Inside Out

by Alan Rapp on June 19, 2015

in Movie Reviews 

  • Title: Inside Out
  • IMDb: link

Inside OutWhat’s going on in an 11 year-old girl’s head? That’s the question writers/directors Pete Docter and Ronaldo Del Carmen seek to answer in Inside Out where young Riley (Kaitlyn Dias) is uprooted from her home in Minnesota to San Fransisco without warning causing chaos both inside her mind and in the real world.

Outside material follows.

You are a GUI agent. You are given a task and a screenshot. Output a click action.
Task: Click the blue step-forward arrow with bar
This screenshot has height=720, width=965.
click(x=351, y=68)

In a summer loaded with sequels, franchises, and reboots, Inside Out stands out as refreshingly original. Inside Riley’s mind we meet the aptly named Joy (Amy Poehler), Sadness (Phyllis Smith), Fear (Bill Hader), Anger (Lewis Black), and Disgust (Mindy Kaling) who work in concert to manage Riley’s reaction to any possible situation. When Joy and Sadness get lost in the outer region of Riley’s mind during the most tumultuous time of the young girl’s life Riley’s happiness is put at risk leaving the other three emotions to try their best to keep her on track.

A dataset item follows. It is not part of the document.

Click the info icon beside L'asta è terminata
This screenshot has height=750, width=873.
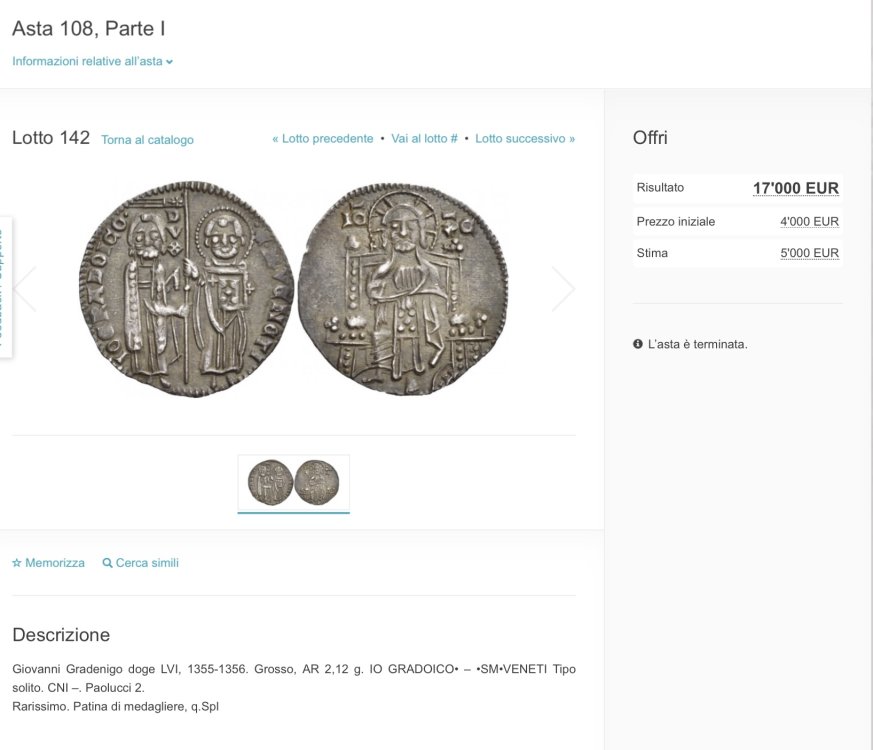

The filmmakers allow the emotions to humorously interact, playing to the younger audience, while using the concept to delve into deeper themes about how a person’s mind works and what happens when something goes wrong.

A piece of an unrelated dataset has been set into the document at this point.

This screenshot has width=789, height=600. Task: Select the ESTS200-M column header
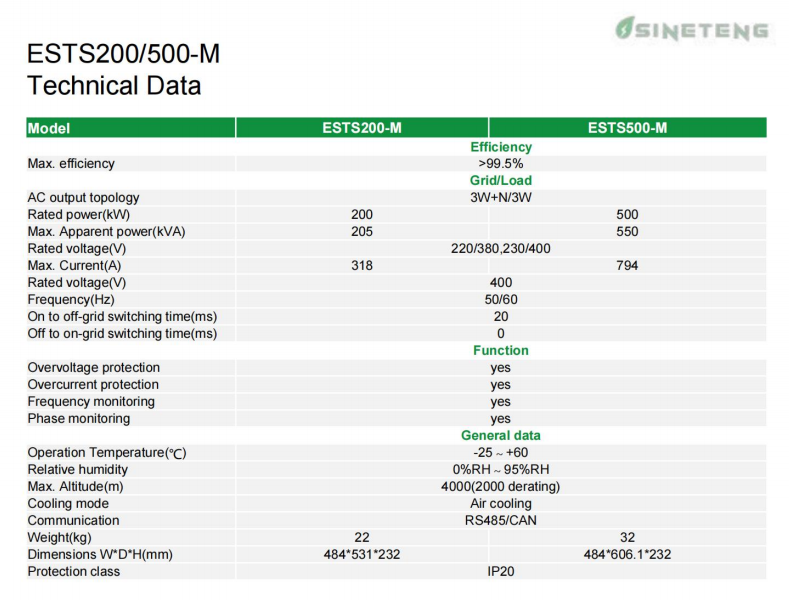[x=362, y=128]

The concept of Inside Out has been used before, such as in FOX’s short-lived series Herman’s Head, but I can’t think of an instance where it is put to such use in an all-ages film. I did notice the interest of some of the children in the theater where the film was screened waned at times, but Riley’s rambunctious group of brain controllers never lost them completely. As a piece of filmmaking Inside Out is to be applauded, even if as a film with a structured storyline able to reach children as well as adults it, much like Riley, occasionally stumbles.

The result is a smart, at times wickedly funny (such as when we see inside the mind’ of Riley’s parents), story and emotional journey of a young girl forced out of childhood a little too soon through no fault of her own. Playing on many of the same themes of the Toy Story franchise, Inside Out examines the pieces of childhood we’re forced to leave behind. As someone who moved at the age of 10 to a new city the movie hits closer to home for me than it might for some, but its themes are universal, and, if melancholy at times, Inside Out never fails to entertain.